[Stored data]
* * *

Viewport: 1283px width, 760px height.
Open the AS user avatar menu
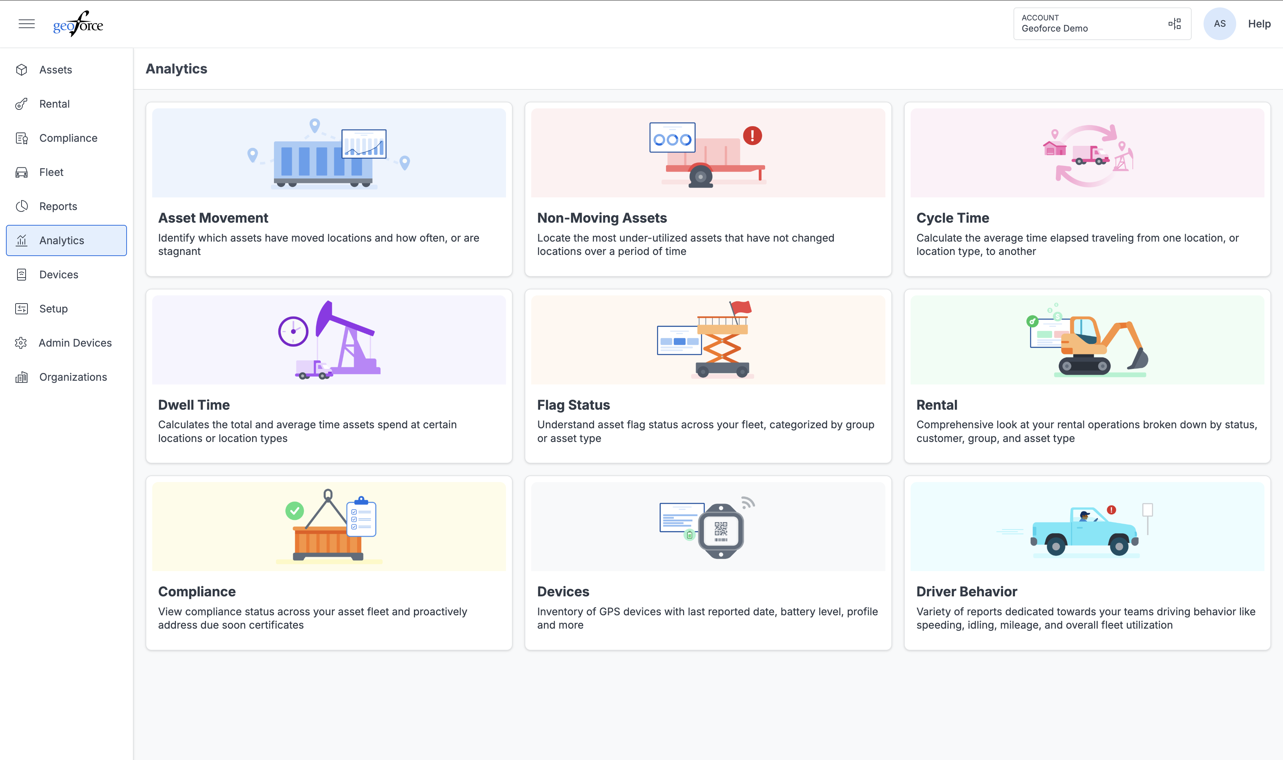(x=1219, y=24)
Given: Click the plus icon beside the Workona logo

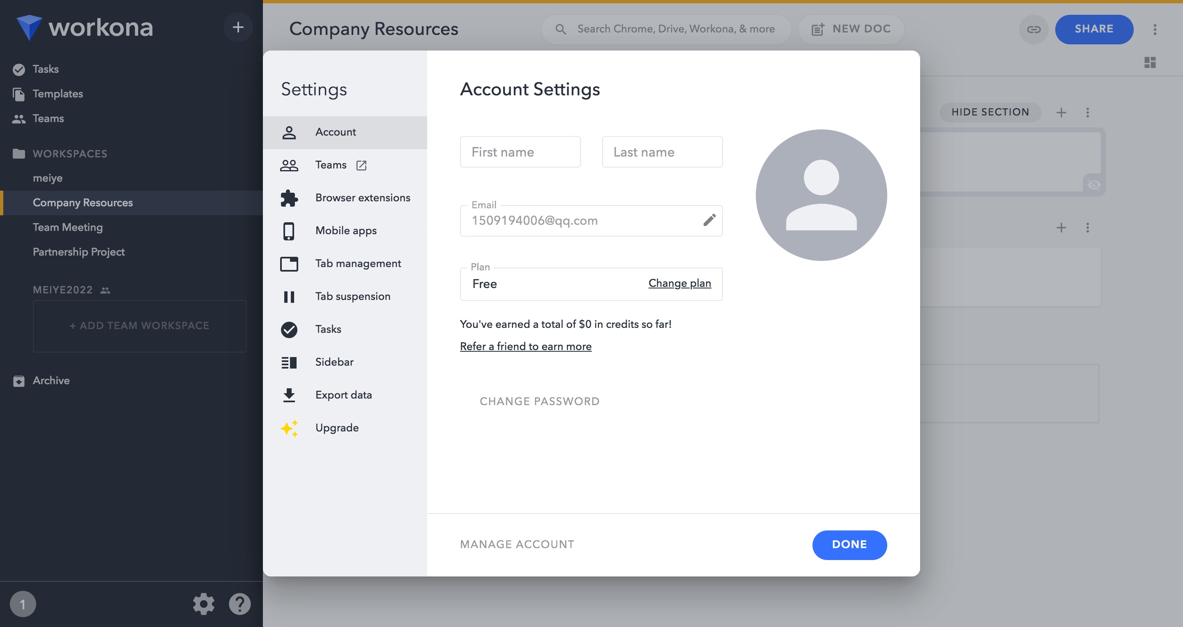Looking at the screenshot, I should click(x=238, y=27).
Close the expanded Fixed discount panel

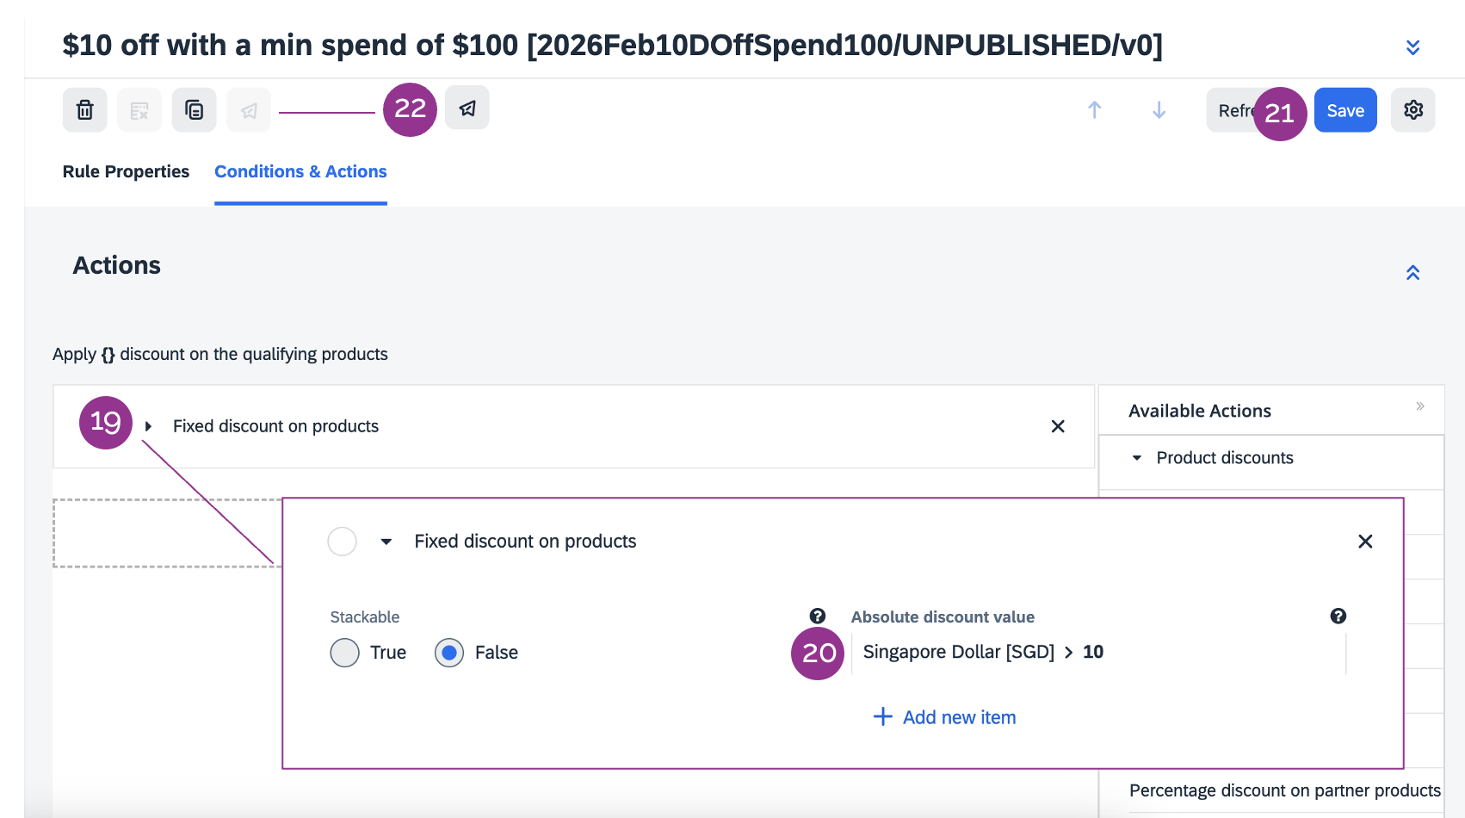click(1364, 542)
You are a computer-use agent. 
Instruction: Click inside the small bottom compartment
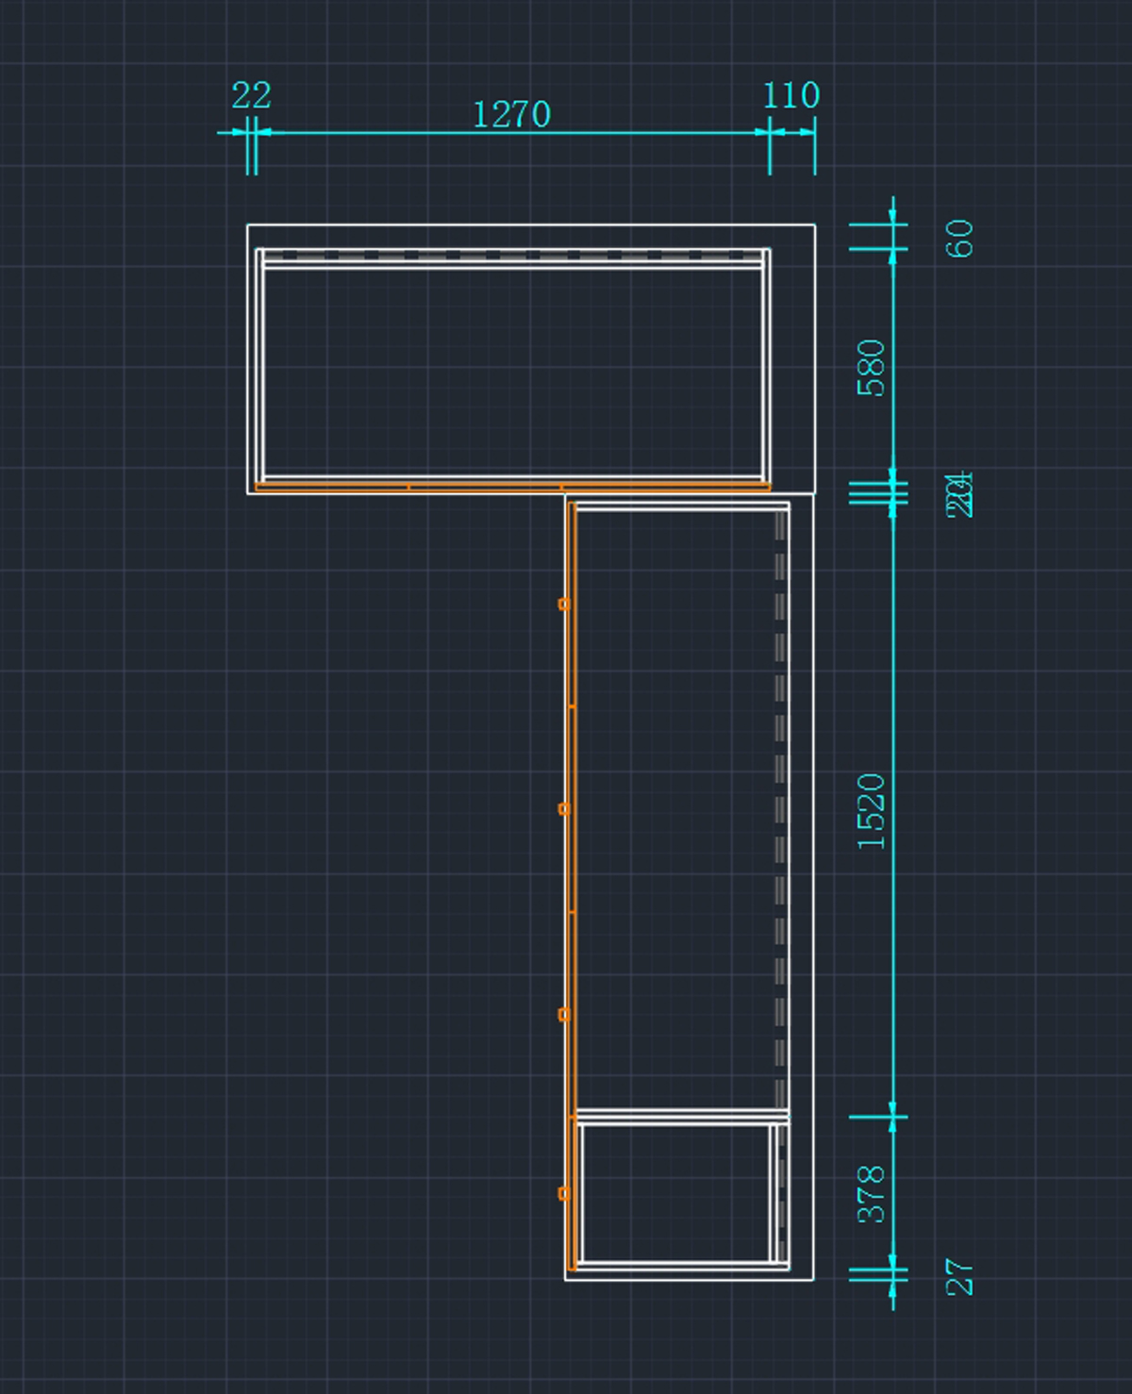tap(674, 1193)
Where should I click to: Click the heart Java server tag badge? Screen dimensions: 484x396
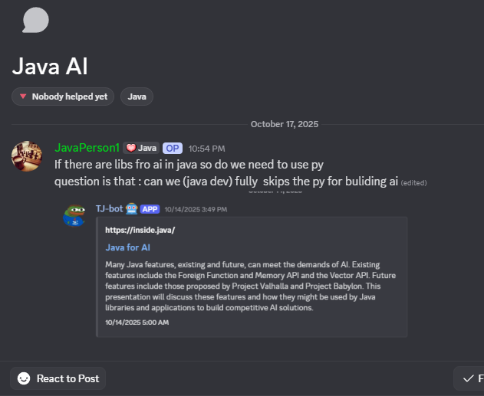click(141, 148)
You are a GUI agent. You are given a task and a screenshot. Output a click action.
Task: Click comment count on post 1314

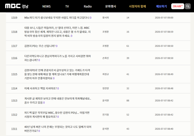click(x=58, y=89)
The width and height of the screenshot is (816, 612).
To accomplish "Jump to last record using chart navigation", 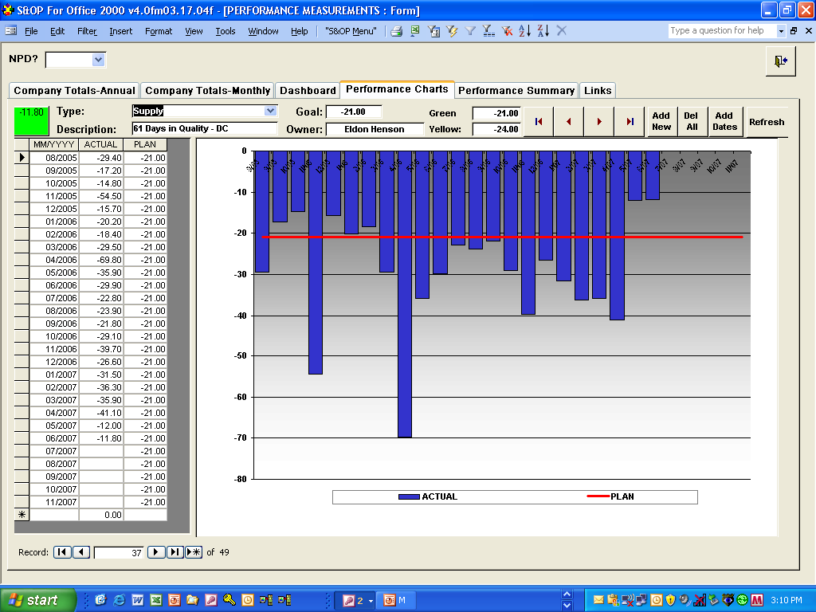I will [628, 121].
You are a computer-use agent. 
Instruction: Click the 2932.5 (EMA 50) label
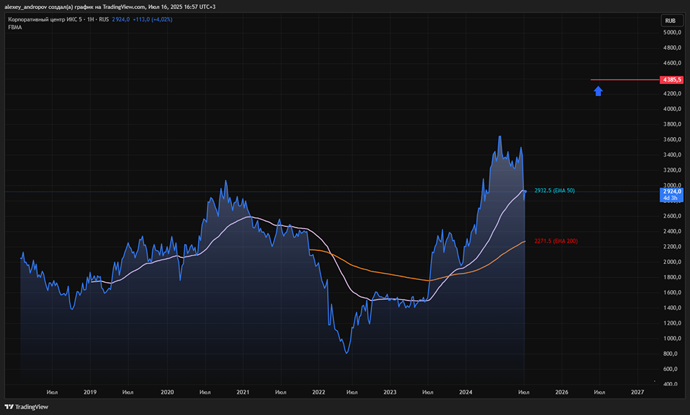click(x=554, y=190)
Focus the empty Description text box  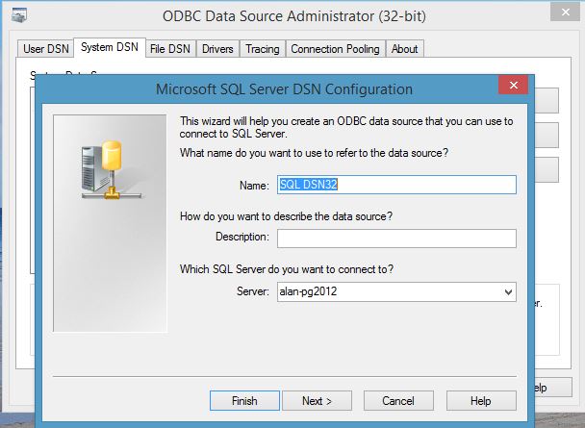click(x=396, y=239)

* * *

§ **About this task**: Within the entries above, how many lines contain the word "width"? State the number only.

§ **Solution to this problem**: 2